## Request
Can you recast the records from the line containing "has width=1240, height=587." up to and including the line containing "Looking at the image, I should click on (846, 300)." as a JSON list of strings, one string per line, with blank lines omitted?

## Records shown
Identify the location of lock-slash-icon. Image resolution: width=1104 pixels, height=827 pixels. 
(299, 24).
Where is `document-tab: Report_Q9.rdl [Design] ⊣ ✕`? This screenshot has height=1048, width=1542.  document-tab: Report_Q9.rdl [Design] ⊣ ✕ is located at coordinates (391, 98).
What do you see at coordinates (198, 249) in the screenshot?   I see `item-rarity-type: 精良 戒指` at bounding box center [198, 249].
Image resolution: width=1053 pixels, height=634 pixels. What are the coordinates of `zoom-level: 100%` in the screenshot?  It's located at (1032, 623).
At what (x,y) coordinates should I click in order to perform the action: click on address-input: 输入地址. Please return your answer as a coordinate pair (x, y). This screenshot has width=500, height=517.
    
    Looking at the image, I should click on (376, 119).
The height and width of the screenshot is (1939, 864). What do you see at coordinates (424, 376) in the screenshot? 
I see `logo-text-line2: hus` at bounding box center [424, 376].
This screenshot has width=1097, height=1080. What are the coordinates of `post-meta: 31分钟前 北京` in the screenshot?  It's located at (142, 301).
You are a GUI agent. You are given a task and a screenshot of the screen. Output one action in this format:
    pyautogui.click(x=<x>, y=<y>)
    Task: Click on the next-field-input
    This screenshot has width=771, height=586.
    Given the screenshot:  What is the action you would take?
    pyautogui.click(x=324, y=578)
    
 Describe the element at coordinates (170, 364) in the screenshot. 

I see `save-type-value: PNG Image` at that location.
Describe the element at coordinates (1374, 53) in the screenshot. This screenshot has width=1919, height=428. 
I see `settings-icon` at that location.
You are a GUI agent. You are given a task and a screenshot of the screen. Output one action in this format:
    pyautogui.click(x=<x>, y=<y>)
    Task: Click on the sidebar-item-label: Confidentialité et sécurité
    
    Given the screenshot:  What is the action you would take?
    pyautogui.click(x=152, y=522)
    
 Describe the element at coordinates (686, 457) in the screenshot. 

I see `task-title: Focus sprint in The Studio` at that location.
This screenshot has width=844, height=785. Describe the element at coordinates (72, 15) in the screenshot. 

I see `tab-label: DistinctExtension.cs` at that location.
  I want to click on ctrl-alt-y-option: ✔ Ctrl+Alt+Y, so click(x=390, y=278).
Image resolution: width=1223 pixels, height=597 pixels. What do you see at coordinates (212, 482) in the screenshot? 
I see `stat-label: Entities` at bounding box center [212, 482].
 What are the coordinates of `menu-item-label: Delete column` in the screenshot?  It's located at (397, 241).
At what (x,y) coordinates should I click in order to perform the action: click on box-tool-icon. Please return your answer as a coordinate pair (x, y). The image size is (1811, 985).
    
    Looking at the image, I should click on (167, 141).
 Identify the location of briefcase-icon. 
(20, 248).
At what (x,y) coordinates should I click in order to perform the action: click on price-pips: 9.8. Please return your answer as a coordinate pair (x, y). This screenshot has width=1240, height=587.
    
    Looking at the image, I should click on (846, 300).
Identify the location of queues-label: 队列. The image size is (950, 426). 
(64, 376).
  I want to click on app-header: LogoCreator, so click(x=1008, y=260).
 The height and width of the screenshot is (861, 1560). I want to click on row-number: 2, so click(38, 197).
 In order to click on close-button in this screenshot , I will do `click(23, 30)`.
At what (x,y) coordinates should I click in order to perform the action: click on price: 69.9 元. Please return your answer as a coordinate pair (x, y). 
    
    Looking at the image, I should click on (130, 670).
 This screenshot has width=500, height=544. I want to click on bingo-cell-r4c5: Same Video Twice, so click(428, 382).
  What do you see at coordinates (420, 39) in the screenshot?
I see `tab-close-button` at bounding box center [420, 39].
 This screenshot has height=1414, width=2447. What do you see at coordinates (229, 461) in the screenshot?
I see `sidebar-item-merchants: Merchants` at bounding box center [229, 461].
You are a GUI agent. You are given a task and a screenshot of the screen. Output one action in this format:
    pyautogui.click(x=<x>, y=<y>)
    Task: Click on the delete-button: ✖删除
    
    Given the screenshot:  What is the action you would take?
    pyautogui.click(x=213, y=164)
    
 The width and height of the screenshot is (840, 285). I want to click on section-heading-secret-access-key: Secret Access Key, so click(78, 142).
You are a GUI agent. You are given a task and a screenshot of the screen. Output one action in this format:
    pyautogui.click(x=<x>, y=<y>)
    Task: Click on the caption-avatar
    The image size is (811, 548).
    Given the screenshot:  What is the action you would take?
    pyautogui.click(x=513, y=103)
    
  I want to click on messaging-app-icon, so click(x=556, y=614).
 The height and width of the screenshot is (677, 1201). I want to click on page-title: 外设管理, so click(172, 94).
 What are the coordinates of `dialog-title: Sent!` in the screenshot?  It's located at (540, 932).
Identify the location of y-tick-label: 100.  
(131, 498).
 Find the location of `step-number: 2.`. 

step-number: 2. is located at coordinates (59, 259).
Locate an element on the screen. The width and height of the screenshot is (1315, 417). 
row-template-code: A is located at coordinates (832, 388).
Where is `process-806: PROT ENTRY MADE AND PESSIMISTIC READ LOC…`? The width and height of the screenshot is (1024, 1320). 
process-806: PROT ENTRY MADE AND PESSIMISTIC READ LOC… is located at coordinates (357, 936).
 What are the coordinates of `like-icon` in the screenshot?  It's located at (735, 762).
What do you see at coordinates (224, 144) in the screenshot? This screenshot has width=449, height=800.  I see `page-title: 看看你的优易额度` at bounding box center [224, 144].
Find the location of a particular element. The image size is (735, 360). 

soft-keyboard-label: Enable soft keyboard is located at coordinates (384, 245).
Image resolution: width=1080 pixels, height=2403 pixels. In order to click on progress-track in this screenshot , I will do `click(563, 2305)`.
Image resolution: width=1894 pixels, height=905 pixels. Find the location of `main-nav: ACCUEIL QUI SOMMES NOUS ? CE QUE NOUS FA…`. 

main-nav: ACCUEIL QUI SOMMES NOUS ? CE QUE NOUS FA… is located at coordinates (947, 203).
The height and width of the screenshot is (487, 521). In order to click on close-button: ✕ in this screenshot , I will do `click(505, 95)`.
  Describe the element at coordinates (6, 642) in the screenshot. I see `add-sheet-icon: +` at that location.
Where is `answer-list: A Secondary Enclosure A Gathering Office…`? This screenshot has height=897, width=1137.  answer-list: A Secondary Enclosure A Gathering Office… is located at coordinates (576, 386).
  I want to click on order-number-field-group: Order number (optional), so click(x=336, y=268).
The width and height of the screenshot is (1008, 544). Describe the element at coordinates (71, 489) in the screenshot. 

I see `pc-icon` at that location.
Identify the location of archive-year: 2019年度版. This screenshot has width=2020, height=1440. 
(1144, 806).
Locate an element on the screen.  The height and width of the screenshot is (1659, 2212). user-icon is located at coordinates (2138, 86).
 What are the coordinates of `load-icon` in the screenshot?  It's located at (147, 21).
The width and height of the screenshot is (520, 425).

## Task answer
[
  "At what (x,y) coordinates should I click in order to perform the action: click on price-pips: 9.8. Please return your answer as a coordinate pair (x, y). This screenshot has width=1240, height=587.",
  "    Looking at the image, I should click on (846, 300)."
]